At Grain Exchange, Work Progress Administration-styled artwork pays homage to Delaware innovators, including Evans, also the inventor of the steam-powered Oruktor Amphibolos. Many consider it the first automobile.

Another poster salutes Aunt Sallie Shadd, a caterer who served ice cream to freed black people in Wilmington. Reportedly, First Lady Dolley Madison traveled to Delaware to taste it, and she adapted the recipe for the 1813 inaugural ball.

Ed Schmidt of Schmidt Advertising & Design in Newark designed the framed posters and a lobby mural with postcards of American grain exchanges, including Chicago, New York, Boston and Sioux City.

While the artwork might whisper “Art Deco,” the dining room is decidedly contemporary, with plenty of wood, clean edges and an abundance of windows looking over the patio.

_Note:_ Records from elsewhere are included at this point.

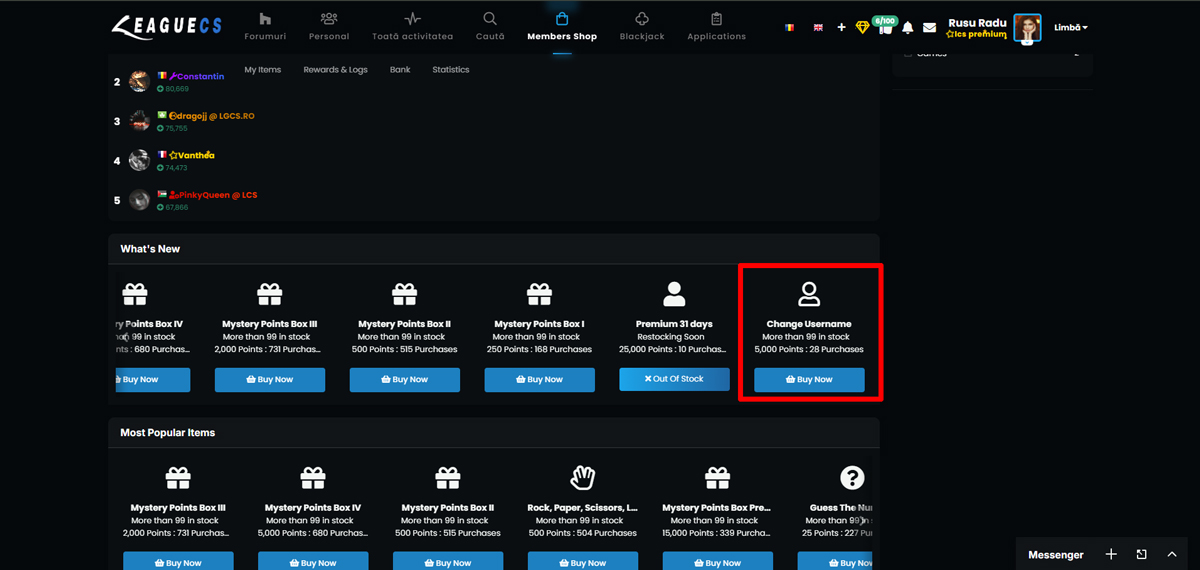Open PinkyQueen @ LCS profile link
Screen dimensions: 1200x570
213,195
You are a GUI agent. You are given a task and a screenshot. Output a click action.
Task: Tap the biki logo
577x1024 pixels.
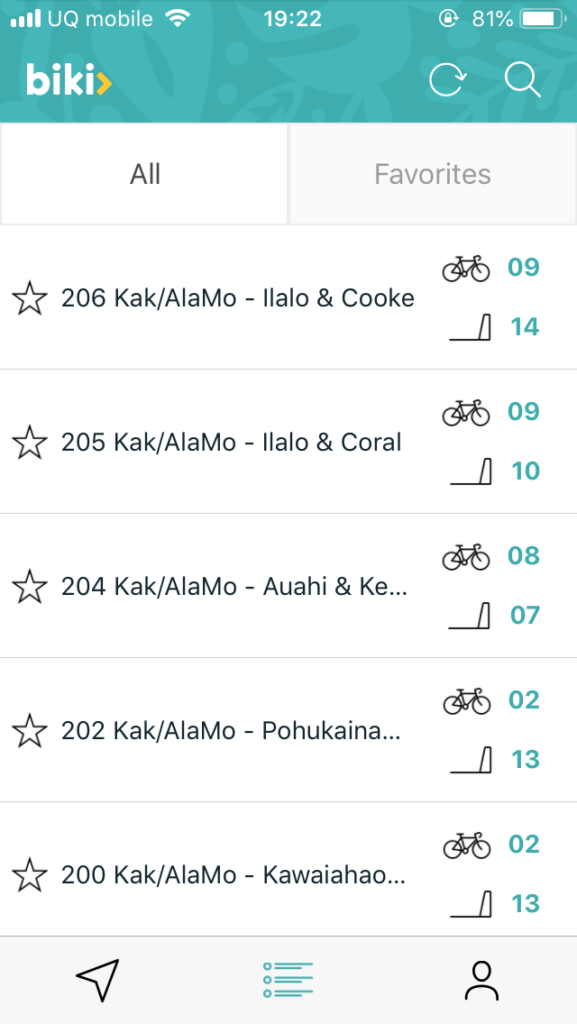point(69,80)
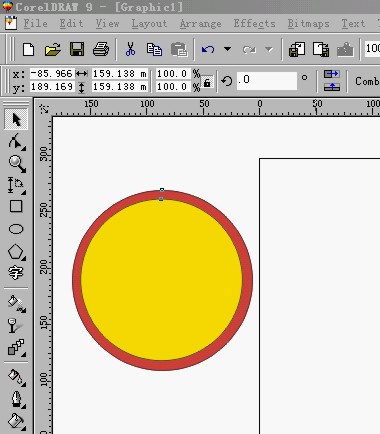
Task: Select the Polygon tool
Action: pos(16,252)
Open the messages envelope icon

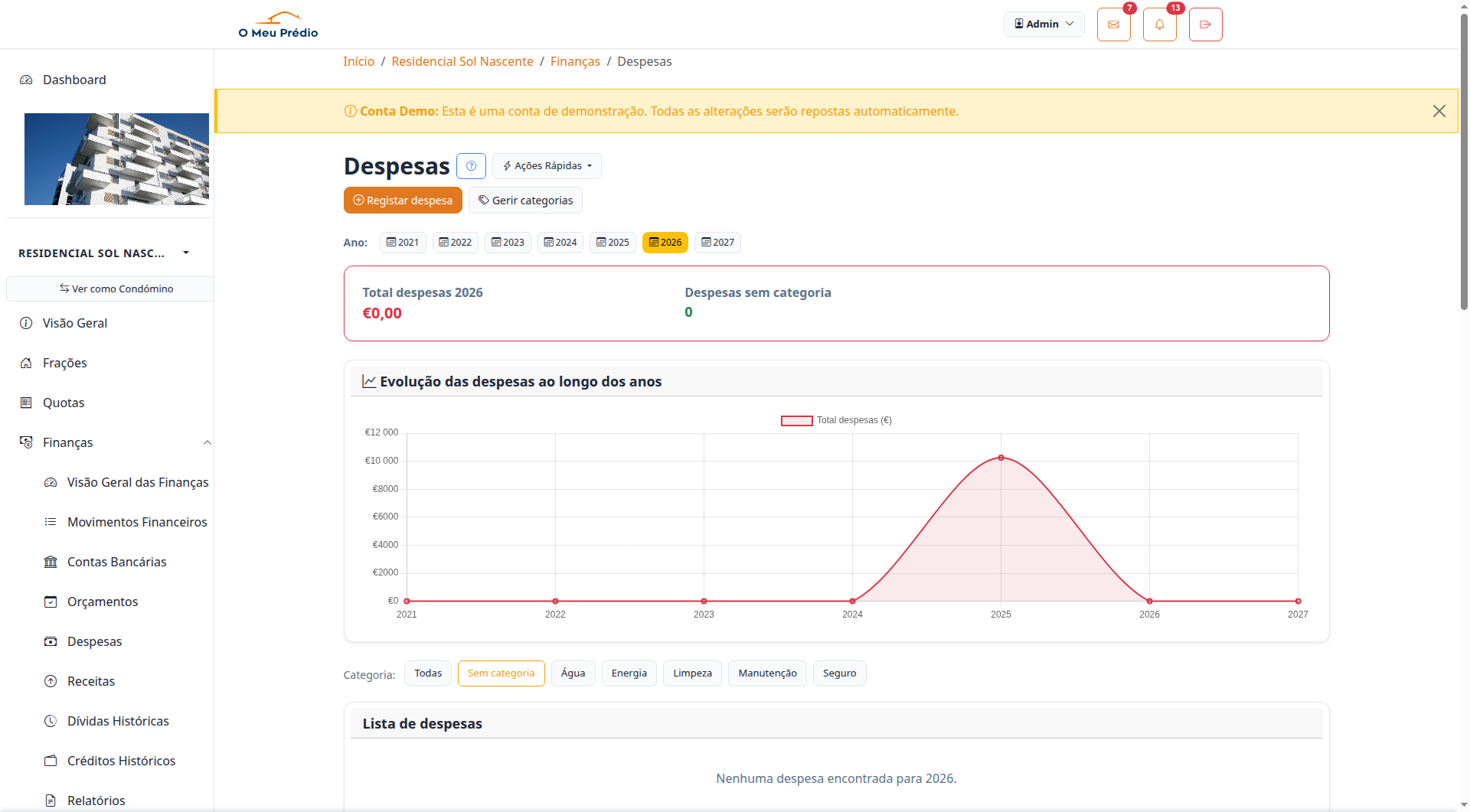[x=1113, y=24]

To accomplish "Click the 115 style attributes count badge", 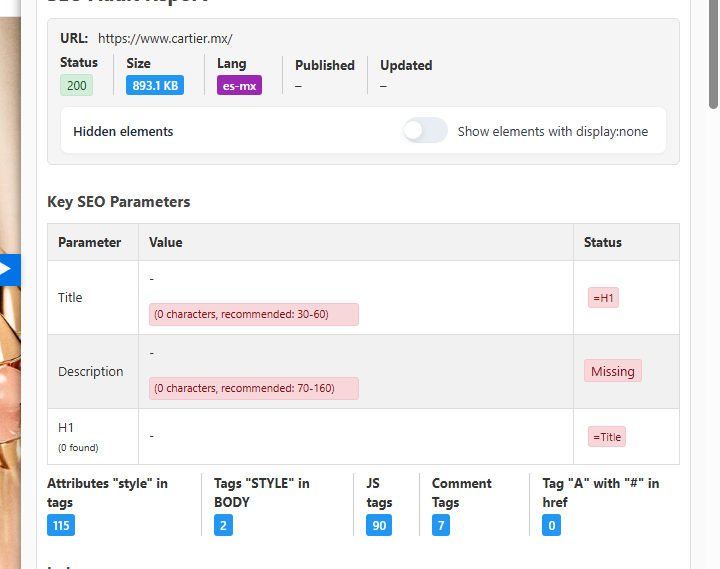I will pyautogui.click(x=60, y=525).
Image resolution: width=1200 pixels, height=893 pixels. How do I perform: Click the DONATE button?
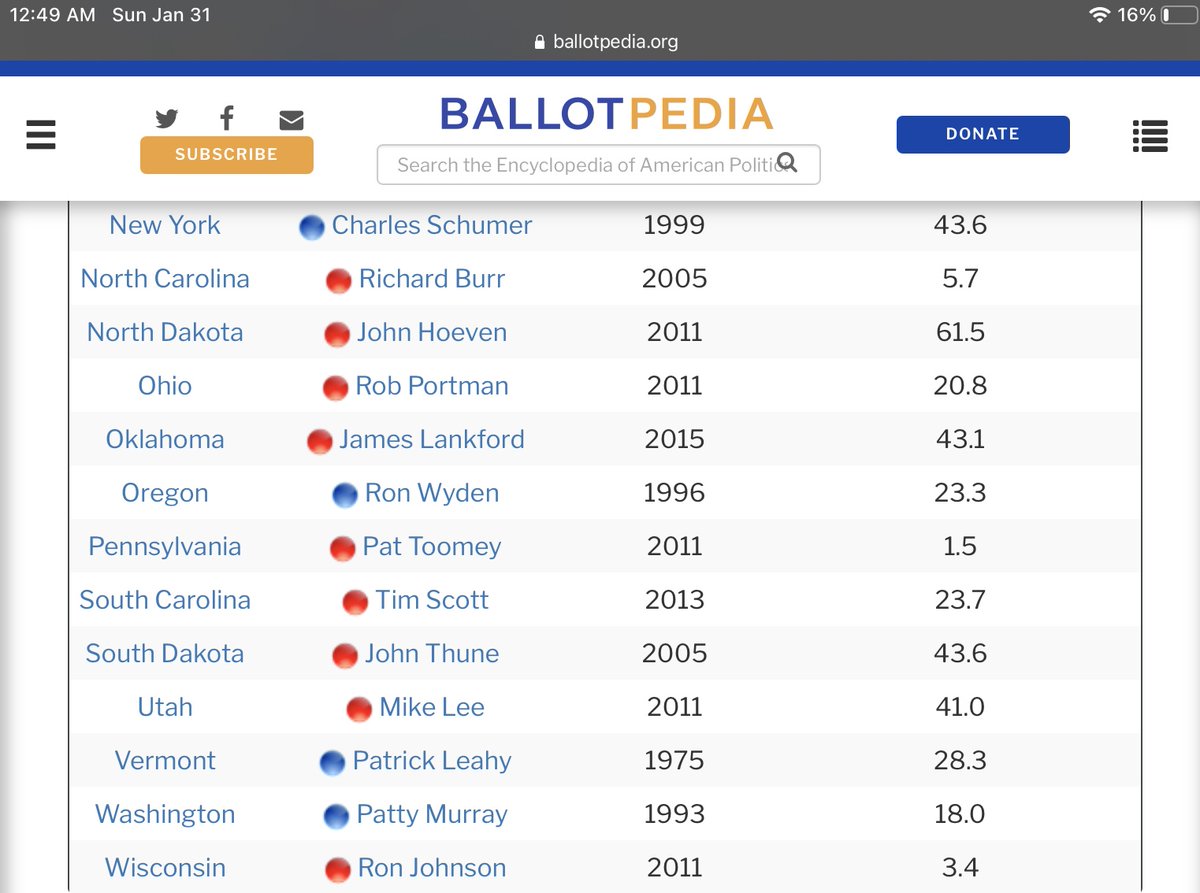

Grain Exchange on UD's STAR campus.

Those who eat or drink on Grain’s outdoor bar space have a unique view of the campus.

Stay & dine or grab & go

The restaurant’s location in an office and research complex also influences the menu. Lewes Coffee, which has a nook on one end, keeps the morning crowd caffeinated. Other options include baked goods, egg dishes and smoothies.

The dining room menu is currently focused on appetizers, salads and sandwiches.

On a recent visit, guests shared seared squares of garnet tuna decorated with squiggles of wasabi aioli and teriyaki and served on fresh greens ($13)

Salads are also available as wraps for grab-and-go customers, and the seafood salad is a refreshing mound of crab and shrimp in dill-Old Bay mayo ($16). (The salad also comes on a roll.)

Four burger varieties are served on onion-poppy seed rolls, including a black bean burger and PJ (Plain Jim), with cheddar cheese, tomato, lettuce and red onion ($13.25).

But the star is the hot pastrami sandwich with Swiss and spicy Dijon on multigrain bread ($14).

The kitchen may offer entrees in the future, but for now, the team is getting its feet wet. There are some 2,000-plus employees on the campus — with more on the way — but the traffic in the restaurant and busy hours are yet to be determined.

Of course, you don’t need to work on the STAR campus to dine or drink at Grain Exchange. But you do need to know how to get there.

The restaurant is a few blocks back from the highway.

Tip: Turn onto Discovery Boulevard from South College Avenue (Route 896). The FinTech building is between that road and Research Boulevard.